[[ RECORDS FOR THIS EXERCISE, beginning ]]

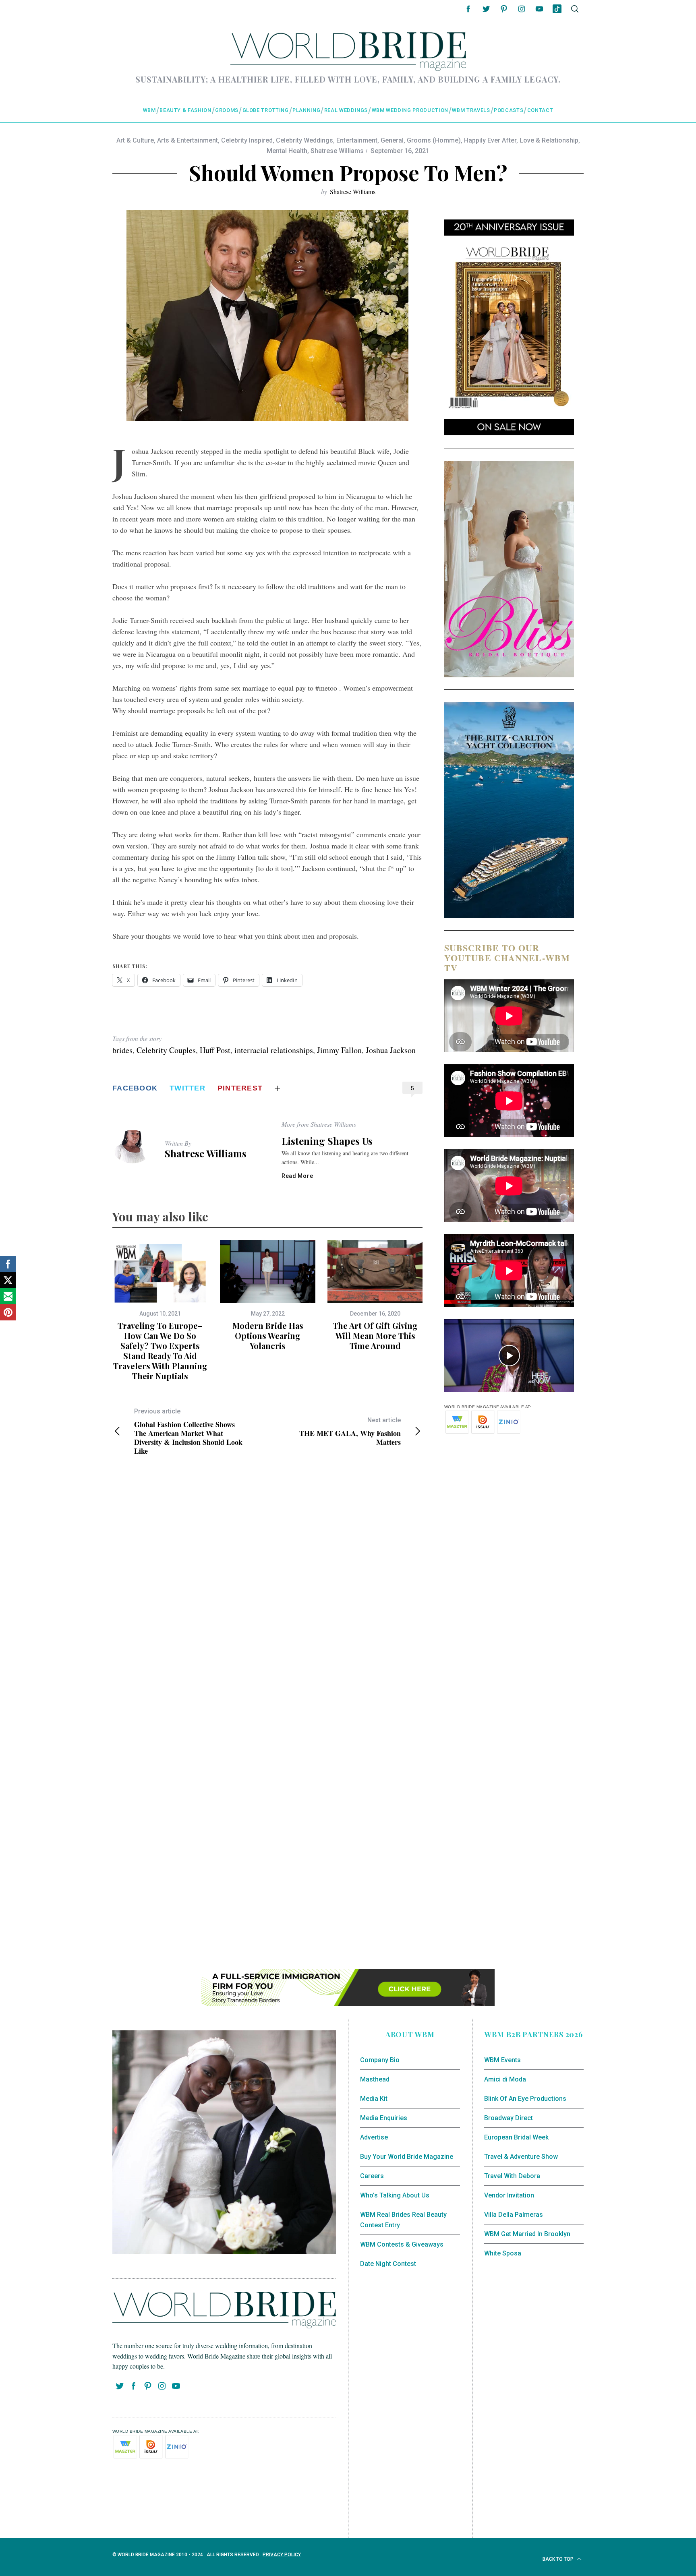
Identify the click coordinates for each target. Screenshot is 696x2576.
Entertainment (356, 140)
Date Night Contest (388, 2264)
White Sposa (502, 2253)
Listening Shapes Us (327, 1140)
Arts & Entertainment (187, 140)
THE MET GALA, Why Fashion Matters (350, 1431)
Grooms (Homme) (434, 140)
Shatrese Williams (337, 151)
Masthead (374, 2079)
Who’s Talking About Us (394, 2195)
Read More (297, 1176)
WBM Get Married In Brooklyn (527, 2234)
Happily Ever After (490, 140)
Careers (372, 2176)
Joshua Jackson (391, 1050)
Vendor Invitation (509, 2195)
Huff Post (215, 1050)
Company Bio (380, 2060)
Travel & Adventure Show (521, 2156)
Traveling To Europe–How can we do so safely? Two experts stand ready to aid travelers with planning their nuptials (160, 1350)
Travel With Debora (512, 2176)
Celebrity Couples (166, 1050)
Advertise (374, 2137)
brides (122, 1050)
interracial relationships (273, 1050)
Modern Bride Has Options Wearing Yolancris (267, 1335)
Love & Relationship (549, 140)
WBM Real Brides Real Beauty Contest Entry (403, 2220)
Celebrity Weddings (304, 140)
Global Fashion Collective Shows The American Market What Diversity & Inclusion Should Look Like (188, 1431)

[[ RECORDS FOR THIS EXERCISE, end ]]

▶ **EXERCISE REQUIREMENTS**
Only the lines from the first line of the data above through the line with "Shatrese Williams (337, 151)" should appear in the answer, retyped exactly, with every picture left out.

▶ **ANSWER SPACE**
Identify the click coordinates for each target. Screenshot is 696x2576.
Entertainment (356, 140)
Date Night Contest (388, 2264)
White Sposa (502, 2253)
Listening Shapes Us (327, 1140)
Arts & Entertainment (187, 140)
THE MET GALA, Why Fashion Matters (350, 1431)
Grooms (Homme) (434, 140)
Shatrese Williams (337, 151)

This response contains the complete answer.